═══ TEXTE EXTRAIT ═══

Le ministère de l’Economie et des Finances, à travers la Coordination nationale de lutte contre la fraude, organise le premier colloque international sur la lutte contre la fraude, du 6 au 8 avril 2026, à Ouagadougou, sur le thème : « La lutte contre la fraude dans le contexte de défi sécuritaire dans l’espace AES : enjeux, Résilience des systèmes et perspectives d’action ».
Déjà unis sur le front sécuritaire, les pays de la Confédération des Etats du Sahel (AES) veulent, dans une synergie d’actions, aller en croisade contre la fraude, qui constitue un obstacle à la marche vers leur souveraineté économique et financière.
Conformément à cet objectif, le ministère de l’Economie et des Finances, à travers la Coordination nationale de lutte contre la fraude (CNLF), organise du 6 au 8 avril 2026, à Ouagadougou, le premier colloque international sur la lutte contre la fraude, sur le thème : « La lutte contre la fraude dans le contexte de défi sécuritaire dans l’espace AES : enjeux, Résilience des systèmes et perspectives d’action ».
Placé sous le haut patronage du Premier ministre, Rimtalba Jean Emmanuel Ouédraogo, la Présidence du ministre de l’Economie et des Finances, Aboubakar Nacanabo et sous le parrainage du ministre conseiller spécial du président du Faso, chargé de la lutte contre la corruption et de la bonne gouvernance, Isidore Tiemtoré, cette rencontre réunit experts, décideurs, praticiens et partenaires venus des pays de l’AES.
Pour le coordonnateur national du CNLF, Mohamadi Compaoré, dans ce contexte où la fraude ne se contente plus d’affaiblir les finances publiques, mais alimente et entretient les menaces qui pèsent sur la stabilité des Etats, ce rendez-vous se veut un cadre de réflexion stratégique, d’échanges d’expériences et de construction de réponses. Durant ces 72 heures, les échanges vont s’articuler autour des manifestations et effets de la fraude, des défis et stratégies de résilience, l’appréciation des instruments de lutte, les expériences étrangères et les perspectives d’amélioration de la lutte contre la fraude. « Cette organisation vise à favoriser un dialogue approfondi et constructif, permettant de tirer des enseignements concrets et de dégager des recommandations adaptées au contexte sécuritaire et institutionnel de l’espace AES », a-t-il indiqué.
Réponse holistique à un phénomène systémique
Le ministre de l’Economie et des Finances, Aboubakar Nacanabo, a salué la pertinence de ce colloque, au regard des effets dévastateurs de la fraude sur les l’économie mondiale, les pays en développement et le Sahel en particulier. « La fraude, fléau mondial, affecte gravement les économies, fragilise les systèmes fiscaux et douaniers, érode la confiance des citoyens envers les institutions et prive les Etats de ressources essentielles à la mise en œuvre de leurs politiques publiques », a-t-il souligné.

═══

- [CONSIGNES DE TRAVAIL]
• a. Traduisez en anglais la phrase suivante, tirée du texte sur le colloque contre la fraude : « Déjà unis sur le front sécuritaire, les pays de la Confédération des Etats du Sahel (AES) veulent, dans une synergie d’actions, aller en croisade contre la fraude, qui constitue un obstacle à la marche vers leur souveraineté économique et financière. »
• b. Recopiez sans aucune modification le passage du texte sur le colloque contre la fraude qui va de « Conformément à cet » jusqu’à « pays de l’AES. » inclus.

═══ CONTENU PRÉSENTÉ ═══

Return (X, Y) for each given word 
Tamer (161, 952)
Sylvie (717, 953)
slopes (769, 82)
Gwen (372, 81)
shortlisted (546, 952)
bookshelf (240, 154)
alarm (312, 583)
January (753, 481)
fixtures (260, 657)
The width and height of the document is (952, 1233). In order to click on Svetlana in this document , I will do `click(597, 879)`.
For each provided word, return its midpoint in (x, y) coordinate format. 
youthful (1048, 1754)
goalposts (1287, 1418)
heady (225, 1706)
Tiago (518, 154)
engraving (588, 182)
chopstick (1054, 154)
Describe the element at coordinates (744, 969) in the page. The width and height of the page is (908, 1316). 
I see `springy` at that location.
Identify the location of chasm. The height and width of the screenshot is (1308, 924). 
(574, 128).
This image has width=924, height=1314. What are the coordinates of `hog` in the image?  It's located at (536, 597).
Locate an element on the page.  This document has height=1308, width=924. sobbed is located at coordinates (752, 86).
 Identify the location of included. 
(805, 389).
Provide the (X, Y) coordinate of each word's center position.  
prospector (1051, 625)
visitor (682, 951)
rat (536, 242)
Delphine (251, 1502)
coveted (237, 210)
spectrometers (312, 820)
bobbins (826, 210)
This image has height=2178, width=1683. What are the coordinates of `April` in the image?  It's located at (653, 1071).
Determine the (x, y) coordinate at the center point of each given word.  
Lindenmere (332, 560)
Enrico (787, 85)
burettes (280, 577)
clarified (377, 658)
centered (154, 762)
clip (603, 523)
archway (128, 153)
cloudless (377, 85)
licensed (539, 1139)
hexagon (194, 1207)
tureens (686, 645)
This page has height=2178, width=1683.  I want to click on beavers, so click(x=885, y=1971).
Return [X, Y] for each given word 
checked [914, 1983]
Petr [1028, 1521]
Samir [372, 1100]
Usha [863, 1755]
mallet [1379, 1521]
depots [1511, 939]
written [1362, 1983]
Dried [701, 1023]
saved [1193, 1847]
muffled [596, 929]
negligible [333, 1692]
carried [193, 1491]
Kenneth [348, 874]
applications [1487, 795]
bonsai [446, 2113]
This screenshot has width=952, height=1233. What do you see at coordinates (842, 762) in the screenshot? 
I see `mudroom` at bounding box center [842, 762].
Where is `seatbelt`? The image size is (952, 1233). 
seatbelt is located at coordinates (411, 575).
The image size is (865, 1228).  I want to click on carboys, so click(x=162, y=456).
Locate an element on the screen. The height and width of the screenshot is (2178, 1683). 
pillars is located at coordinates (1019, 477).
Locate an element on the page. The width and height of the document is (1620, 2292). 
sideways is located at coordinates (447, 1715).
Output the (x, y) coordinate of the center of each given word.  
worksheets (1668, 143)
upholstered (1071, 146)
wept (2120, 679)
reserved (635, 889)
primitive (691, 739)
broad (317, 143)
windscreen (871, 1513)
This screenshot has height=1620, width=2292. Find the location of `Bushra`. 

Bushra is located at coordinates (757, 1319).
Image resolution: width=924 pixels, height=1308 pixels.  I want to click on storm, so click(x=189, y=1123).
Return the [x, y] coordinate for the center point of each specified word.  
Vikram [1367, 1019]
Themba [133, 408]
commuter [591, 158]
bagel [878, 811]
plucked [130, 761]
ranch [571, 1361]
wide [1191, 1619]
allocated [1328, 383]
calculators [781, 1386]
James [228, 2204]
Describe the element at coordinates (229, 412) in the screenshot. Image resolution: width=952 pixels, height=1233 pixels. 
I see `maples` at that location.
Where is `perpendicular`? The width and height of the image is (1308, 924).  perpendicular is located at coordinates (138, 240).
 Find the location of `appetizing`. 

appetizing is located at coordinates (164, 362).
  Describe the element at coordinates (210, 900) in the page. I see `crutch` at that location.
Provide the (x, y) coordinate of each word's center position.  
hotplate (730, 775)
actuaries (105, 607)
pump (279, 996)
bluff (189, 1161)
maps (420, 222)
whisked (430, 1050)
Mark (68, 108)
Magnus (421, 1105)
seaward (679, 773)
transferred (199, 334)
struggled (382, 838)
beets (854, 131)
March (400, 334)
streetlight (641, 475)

═══

- [RÉPONSES PAR TÂCHE]
• a. Already united on the security front, the countries of the Confederation of Sahel States (AES) want, through a synergy of actions, to go on a crusade against fraud, which constitutes an obstacle on their path toward economic and financial sovereignty.

• b.
Conformément à cet objectif, le ministère de l’Economie et des Finances, à travers la Coordination nationale de lutte contre la fraude (CNLF), organise du 6 au 8 avril 2026, à Ouagadougou, le premier colloque international sur la lutte contre la fraude, sur le thème : « La lutte contre la fraude dans le contexte de défi sécuritaire dans l’espace AES : enjeux, Résilience des systèmes et perspectives d’action ».
Placé sous le haut patronage du Premier ministre, Rimtalba Jean Emmanuel Ouédraogo, la Présidence du ministre de l’Economie et des Finances, Aboubakar Nacanabo et sous le parrainage du ministre conseiller spécial du président du Faso, chargé de la lutte contre la corruption et de la bonne gouvernance, Isidore Tiemtoré, cette rencontre réunit experts, décideurs, praticiens et partenaires venus des pays de l’AES.